Ho scoperto che il Libano ha il maggior numero di profughi in rapporto ai cittadini: 164 ogni 1000 abitanti. Ne accoglie un milione e mezzo; forse di più se includiamo anche quelli non registrati. Perlopiù siriani. Il Libano, quello staterello di neanche 11 mila kmq con 6 milioni di abitanti. Sì, proprio lui.
L’Italia dà asilo a due richiedenti ogni mille abitanti. Siamo in 60 milioni su una superficie di 300 mila kmq e i richiedenti asilo nel 2017 sono stati 130 mila.
Nel 2014 – anno della “grande invasione” – sono arrivate via mare 170 mila persone. Quindi, se la matematica non mi inganna, qui da noi non si può parlare di emergenza, un libanese si arrabbierebbe.

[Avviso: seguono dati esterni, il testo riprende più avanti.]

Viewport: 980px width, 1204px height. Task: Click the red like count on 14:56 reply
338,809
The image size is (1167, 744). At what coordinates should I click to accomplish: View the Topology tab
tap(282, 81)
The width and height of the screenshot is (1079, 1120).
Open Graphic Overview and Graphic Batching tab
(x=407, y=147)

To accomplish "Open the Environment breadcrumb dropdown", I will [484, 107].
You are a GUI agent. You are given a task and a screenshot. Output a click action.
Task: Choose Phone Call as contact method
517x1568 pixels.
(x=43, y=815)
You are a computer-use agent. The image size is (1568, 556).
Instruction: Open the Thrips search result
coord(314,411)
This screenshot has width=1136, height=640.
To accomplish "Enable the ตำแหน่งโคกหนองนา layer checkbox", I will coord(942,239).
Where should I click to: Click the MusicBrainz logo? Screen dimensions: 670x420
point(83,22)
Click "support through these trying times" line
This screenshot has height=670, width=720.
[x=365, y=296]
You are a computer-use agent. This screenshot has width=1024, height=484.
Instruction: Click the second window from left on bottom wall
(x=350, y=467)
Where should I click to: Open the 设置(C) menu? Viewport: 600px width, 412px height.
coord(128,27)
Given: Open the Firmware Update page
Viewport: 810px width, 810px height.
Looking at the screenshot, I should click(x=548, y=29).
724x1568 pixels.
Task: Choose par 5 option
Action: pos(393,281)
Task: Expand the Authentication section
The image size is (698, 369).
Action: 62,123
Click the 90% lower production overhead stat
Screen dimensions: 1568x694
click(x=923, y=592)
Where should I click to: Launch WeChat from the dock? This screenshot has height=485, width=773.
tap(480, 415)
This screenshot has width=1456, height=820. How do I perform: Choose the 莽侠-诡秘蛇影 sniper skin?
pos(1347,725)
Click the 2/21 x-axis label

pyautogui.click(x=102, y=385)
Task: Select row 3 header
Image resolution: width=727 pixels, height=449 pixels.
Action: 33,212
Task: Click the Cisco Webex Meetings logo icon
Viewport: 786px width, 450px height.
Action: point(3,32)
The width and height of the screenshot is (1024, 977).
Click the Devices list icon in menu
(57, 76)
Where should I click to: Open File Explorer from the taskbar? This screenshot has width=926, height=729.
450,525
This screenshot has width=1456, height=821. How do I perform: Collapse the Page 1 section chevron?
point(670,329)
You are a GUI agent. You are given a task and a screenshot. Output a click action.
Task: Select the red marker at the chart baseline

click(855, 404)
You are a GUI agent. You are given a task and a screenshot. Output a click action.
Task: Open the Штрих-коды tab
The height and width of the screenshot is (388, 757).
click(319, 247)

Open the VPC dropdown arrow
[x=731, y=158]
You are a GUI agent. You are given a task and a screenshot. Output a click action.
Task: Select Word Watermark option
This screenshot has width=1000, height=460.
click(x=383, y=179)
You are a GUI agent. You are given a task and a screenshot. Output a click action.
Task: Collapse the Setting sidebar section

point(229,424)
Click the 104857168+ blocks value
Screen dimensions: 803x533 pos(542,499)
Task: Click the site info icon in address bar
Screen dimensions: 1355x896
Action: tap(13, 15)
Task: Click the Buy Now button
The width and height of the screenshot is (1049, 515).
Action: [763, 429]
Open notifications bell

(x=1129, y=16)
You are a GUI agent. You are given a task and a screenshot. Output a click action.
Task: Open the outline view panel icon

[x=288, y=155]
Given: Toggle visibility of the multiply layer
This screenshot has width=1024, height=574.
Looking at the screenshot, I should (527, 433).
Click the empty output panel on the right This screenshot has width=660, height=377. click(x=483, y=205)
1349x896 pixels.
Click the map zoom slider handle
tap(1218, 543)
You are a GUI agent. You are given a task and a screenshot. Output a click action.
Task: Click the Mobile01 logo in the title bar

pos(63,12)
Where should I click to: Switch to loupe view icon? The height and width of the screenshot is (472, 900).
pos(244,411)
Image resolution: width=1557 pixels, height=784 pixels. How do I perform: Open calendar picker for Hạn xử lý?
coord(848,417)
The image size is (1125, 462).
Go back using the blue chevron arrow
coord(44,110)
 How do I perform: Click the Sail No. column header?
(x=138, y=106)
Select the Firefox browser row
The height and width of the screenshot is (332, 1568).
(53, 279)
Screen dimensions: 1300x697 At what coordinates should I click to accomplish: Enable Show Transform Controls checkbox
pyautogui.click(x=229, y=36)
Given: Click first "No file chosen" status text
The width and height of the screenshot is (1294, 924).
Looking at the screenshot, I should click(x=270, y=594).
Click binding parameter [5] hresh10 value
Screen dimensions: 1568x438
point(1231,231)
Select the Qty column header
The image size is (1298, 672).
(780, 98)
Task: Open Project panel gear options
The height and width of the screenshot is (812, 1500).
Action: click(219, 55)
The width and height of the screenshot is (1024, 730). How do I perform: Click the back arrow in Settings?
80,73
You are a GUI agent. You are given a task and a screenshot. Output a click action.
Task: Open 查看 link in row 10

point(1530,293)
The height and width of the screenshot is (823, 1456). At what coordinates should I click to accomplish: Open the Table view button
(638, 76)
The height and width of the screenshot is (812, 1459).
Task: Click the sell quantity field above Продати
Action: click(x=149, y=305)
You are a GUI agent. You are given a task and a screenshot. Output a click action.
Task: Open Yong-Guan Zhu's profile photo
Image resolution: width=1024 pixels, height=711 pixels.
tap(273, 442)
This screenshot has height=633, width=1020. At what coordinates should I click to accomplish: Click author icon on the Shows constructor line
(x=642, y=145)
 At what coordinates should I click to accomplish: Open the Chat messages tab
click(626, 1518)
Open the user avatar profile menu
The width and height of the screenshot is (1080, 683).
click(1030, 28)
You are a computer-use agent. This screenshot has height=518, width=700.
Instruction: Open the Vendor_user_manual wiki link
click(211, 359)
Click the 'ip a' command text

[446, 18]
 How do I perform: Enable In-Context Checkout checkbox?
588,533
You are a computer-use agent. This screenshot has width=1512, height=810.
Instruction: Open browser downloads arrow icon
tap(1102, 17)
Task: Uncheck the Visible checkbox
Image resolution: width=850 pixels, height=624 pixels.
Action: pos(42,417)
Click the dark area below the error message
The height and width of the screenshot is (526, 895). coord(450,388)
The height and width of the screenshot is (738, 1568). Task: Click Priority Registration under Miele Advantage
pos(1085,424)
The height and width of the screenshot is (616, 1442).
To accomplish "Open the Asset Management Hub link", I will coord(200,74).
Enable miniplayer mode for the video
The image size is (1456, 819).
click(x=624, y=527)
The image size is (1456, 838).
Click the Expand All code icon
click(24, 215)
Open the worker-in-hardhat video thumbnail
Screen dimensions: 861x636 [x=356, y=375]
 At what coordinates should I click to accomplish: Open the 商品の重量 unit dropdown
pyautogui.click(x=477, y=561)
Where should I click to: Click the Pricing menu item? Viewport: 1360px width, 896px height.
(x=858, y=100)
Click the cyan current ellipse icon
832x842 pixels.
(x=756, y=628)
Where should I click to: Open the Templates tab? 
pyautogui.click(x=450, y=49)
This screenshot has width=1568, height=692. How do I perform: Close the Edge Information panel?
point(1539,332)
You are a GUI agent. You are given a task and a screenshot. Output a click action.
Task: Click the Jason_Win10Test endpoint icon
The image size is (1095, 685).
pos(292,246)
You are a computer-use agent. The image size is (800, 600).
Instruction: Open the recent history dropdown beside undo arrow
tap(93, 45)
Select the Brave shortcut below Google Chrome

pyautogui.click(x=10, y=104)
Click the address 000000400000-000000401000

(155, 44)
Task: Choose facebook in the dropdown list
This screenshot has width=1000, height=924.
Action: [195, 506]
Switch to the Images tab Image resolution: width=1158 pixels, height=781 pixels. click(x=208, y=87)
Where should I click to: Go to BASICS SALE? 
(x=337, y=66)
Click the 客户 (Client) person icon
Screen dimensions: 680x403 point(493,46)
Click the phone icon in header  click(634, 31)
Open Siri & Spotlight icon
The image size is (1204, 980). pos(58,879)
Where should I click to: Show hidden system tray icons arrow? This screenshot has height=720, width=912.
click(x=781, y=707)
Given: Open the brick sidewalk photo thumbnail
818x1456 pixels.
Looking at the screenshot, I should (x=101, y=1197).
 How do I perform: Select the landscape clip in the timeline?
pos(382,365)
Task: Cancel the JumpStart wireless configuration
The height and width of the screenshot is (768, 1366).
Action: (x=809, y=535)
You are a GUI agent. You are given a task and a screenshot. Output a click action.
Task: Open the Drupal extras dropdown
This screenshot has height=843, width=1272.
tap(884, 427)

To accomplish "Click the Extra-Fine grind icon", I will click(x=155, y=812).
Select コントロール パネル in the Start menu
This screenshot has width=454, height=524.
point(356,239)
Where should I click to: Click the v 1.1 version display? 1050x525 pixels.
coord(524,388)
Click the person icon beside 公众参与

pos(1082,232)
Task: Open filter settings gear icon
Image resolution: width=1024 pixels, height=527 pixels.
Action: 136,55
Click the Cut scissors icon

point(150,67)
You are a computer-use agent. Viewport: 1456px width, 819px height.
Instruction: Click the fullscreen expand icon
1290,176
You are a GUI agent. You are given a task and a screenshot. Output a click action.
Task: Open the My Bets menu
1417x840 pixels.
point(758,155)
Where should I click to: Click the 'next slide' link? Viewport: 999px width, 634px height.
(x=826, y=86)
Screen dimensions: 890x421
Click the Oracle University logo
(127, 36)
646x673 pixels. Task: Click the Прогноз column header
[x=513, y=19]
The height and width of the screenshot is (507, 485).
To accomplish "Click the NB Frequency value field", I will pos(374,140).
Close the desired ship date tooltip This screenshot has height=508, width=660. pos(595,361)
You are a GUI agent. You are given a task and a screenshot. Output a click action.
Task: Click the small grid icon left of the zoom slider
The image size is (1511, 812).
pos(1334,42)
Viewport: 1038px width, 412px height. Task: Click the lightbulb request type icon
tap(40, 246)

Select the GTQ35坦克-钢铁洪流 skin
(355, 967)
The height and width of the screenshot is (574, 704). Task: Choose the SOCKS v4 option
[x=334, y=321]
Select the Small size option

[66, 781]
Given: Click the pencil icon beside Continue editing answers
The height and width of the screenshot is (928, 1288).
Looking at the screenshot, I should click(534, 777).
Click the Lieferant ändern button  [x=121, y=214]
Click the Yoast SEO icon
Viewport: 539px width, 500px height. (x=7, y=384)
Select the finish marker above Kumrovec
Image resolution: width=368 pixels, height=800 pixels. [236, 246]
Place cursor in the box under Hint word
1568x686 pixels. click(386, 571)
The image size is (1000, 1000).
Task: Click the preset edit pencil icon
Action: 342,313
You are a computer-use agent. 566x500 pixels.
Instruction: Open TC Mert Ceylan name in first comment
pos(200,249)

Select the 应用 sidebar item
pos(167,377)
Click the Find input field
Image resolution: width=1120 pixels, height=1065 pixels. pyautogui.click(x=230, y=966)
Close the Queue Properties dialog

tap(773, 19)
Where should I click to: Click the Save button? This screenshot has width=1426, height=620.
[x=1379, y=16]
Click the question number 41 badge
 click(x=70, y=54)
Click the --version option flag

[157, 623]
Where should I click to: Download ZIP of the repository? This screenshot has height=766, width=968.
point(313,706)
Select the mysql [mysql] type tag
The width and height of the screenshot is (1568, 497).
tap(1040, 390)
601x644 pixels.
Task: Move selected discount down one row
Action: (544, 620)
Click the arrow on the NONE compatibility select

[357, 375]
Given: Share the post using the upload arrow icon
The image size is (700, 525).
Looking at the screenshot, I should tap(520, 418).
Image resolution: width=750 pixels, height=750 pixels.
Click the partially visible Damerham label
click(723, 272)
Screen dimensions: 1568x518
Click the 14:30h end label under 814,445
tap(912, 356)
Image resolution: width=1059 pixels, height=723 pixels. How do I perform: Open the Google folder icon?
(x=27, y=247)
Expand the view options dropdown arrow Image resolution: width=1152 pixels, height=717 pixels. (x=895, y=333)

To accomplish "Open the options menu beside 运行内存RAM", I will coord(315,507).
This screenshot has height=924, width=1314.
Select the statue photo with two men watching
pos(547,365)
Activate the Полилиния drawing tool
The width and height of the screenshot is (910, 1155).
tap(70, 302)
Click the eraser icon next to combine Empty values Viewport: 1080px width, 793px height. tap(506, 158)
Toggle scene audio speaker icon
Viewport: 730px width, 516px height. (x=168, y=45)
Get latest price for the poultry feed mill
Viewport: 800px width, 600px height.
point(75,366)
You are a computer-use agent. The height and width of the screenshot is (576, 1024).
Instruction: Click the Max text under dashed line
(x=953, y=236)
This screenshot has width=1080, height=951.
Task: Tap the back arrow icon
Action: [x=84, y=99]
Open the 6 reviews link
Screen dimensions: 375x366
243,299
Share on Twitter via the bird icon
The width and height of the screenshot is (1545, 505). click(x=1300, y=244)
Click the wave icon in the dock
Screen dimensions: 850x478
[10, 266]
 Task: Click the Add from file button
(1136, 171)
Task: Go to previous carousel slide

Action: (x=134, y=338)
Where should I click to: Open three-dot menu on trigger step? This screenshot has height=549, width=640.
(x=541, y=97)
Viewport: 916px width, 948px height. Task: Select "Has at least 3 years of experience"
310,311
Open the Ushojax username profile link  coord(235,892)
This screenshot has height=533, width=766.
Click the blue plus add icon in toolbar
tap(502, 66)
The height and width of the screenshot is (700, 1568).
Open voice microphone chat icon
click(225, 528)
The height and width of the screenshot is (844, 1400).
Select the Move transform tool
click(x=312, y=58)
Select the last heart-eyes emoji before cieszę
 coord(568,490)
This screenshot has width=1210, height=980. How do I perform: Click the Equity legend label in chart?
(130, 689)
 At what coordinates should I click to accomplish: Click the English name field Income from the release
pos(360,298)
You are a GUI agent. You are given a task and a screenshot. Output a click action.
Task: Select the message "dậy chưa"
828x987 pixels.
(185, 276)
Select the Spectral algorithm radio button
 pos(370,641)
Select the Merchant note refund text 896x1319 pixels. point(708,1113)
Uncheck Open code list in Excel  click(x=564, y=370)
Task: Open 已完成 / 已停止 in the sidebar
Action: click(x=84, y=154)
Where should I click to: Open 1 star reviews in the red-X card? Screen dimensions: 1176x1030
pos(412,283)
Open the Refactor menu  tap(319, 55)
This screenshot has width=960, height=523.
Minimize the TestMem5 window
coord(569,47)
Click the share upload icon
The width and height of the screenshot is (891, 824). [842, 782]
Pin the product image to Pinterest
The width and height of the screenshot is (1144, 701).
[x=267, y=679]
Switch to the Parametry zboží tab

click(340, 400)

Ho anche scoperto che oggi i lavoratori stranieri regolari sono 2,4 milioni, significa più o meno 14 volte il numero di richiedenti asilo presenti nei centri di accoglienza (170 mila). Sono persone che pagano i contributi, che sostengono il nostro Stato sociale. In pratica, i costi sostenuti dalla pubblica amministrazione per gli utenti immigrati (sanità, scuola, abitazioni, giustizia e così via) sono ampiamente compensati dalle tasse pagate e dai contributi versati dagli stessi lavoratori stranieri (quasi il 6% del totale dei contributi provengono dai non italiani). Si potrebbe immaginare quindi che il gettito che arriva dagli stranieri lavoratori finanzi circa 640 mila pensioni.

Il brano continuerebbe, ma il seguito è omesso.